» The problem:
Return, word for word, the part of the lines that opens with the line containing "Image resolution: width=2411" and closes with the line containing "click(23, 430)", both of those lines included.

Word and item position data:

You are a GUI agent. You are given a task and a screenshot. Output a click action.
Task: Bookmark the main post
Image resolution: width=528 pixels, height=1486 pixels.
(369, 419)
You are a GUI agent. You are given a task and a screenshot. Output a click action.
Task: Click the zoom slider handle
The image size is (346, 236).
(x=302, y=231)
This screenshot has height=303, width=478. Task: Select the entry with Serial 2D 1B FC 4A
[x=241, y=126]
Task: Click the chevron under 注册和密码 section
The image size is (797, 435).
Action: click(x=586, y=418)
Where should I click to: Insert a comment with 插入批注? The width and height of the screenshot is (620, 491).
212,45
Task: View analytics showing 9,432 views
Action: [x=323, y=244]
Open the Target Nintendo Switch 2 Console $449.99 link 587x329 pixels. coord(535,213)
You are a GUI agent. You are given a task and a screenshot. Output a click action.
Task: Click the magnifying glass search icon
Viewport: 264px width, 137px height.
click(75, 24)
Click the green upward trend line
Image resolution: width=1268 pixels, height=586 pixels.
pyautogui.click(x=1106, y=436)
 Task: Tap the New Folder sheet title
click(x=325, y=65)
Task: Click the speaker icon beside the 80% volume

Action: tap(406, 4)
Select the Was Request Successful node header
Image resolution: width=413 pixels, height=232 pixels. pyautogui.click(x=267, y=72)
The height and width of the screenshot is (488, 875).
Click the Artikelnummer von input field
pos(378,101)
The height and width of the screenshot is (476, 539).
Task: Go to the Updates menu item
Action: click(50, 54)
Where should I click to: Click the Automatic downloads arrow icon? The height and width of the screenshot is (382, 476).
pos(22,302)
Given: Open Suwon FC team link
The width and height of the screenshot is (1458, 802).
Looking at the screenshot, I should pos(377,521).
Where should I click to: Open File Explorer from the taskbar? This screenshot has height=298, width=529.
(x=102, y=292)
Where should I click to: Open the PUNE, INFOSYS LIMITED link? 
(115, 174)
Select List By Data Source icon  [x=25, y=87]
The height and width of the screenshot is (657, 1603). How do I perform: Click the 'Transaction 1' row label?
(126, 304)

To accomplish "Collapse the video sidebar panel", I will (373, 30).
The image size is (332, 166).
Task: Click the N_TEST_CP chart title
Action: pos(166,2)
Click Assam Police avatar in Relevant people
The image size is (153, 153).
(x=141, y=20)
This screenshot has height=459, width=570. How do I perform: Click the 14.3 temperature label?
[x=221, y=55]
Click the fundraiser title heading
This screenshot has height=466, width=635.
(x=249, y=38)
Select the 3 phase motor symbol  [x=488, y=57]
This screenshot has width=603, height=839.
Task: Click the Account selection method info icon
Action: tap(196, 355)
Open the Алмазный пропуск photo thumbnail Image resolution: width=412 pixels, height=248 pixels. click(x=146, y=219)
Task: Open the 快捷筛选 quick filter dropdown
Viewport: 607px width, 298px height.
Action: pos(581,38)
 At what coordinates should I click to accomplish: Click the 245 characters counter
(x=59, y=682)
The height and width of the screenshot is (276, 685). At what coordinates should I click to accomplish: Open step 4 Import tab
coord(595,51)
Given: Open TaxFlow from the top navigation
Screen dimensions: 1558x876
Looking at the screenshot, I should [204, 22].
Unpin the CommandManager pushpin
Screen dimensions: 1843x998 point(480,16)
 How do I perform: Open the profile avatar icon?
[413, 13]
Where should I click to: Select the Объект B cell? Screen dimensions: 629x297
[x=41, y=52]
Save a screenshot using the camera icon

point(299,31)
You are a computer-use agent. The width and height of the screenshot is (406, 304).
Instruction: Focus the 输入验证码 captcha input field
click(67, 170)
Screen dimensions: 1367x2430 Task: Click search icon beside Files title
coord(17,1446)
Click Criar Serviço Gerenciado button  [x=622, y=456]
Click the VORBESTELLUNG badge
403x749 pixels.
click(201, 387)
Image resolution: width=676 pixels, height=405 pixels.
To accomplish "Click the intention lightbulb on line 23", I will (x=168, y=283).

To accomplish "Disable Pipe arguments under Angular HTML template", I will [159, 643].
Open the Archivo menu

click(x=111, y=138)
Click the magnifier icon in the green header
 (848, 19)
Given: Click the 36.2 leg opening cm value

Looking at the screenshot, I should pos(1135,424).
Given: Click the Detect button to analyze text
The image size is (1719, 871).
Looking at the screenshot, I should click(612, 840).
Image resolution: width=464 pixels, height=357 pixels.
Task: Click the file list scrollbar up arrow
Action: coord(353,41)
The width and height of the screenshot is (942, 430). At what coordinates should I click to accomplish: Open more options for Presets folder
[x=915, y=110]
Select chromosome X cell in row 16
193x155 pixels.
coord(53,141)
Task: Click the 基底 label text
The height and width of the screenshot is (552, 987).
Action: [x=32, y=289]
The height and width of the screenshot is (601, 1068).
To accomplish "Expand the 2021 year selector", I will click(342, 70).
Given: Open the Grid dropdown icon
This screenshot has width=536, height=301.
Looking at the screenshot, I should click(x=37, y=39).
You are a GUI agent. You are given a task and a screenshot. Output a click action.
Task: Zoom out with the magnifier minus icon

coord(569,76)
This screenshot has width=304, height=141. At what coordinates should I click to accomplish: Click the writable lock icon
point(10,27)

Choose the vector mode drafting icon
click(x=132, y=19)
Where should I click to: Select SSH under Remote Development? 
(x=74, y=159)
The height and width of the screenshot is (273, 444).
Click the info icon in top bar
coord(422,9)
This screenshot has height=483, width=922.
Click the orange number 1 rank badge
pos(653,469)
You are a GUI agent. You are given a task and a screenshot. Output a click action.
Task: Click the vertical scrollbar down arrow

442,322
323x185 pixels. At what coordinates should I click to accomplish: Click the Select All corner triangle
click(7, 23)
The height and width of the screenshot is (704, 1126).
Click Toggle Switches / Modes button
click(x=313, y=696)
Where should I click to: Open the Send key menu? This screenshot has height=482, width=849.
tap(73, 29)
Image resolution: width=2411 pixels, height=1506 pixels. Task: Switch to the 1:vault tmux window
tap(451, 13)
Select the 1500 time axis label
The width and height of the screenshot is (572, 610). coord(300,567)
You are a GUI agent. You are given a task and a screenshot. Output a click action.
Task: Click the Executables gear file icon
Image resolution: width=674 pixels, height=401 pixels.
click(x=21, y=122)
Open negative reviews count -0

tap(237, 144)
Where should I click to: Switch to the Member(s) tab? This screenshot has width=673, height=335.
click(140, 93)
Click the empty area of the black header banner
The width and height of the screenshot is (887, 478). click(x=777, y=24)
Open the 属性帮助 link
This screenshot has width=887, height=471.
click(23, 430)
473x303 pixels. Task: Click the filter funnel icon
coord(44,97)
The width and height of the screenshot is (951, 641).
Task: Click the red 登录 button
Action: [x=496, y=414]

» Response for this exercise:
Image resolution: width=2411 pixels, height=1506 pixels. Task: Switch to the 1:vault tmux window
tap(451, 13)
Select the 1500 time axis label
The width and height of the screenshot is (572, 610). coord(300,567)
You are a GUI agent. You are given a task and a screenshot. Output a click action.
Task: Click the Executables gear file icon
Image resolution: width=674 pixels, height=401 pixels.
click(x=21, y=122)
Open negative reviews count -0

tap(237, 144)
Where should I click to: Switch to the Member(s) tab? This screenshot has width=673, height=335.
click(140, 93)
Click the empty area of the black header banner
The width and height of the screenshot is (887, 478). click(x=777, y=24)
Open the 属性帮助 link
This screenshot has width=887, height=471.
click(23, 430)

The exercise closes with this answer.